The greatest common factor and least common multiple are the best used to simplify a fraction.
Suppose we wanted to add the fractions:
10/12 and 20/15.
Now, consider the fraction:
10/12
We can eliminate that component from both the numerator and the denominator and simplify the fraction if we can identify the greatest common factor between 10 and 12.
So,
The factors of 10 are 1, 2, 5, 10.
The factors of 12 are 1, 2, 3, 4, 6, 12.
Therefore, GCF of 10 and 12 is 2.
Hence,
10/12 = ( 10 ÷ 2 ) / ( 12 ÷ 2 ) = 5/6
Similarly,
For 20/15,
The factors of 20 are 1, 2, 4, 5, 10, 20.
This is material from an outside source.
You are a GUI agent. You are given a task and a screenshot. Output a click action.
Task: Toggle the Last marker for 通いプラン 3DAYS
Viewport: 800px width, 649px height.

The factors of 15 are 1, 3, 5, 15.
The greatest common factor is 5.
So,
20/15 = ( 20 ÷ 5 ) / ( 15 ÷ 5 ) = 4/3
Now, when we add the fractions:
10/12 + 20/15 = 5/6 + 4/3
Now, as the fractions are already simplified.
By using the least common multiple.
10/12 + 20/15 = 5/6 + ( 4/3 ) × ( 2/2 )
10/12 + 20/15 = 5/6 + 8/6
10/12 + 20/15 = 13/6
Hence, using the greatest common factor we can simplify the fractions, and the least common multiple we can perform operations on the fractions.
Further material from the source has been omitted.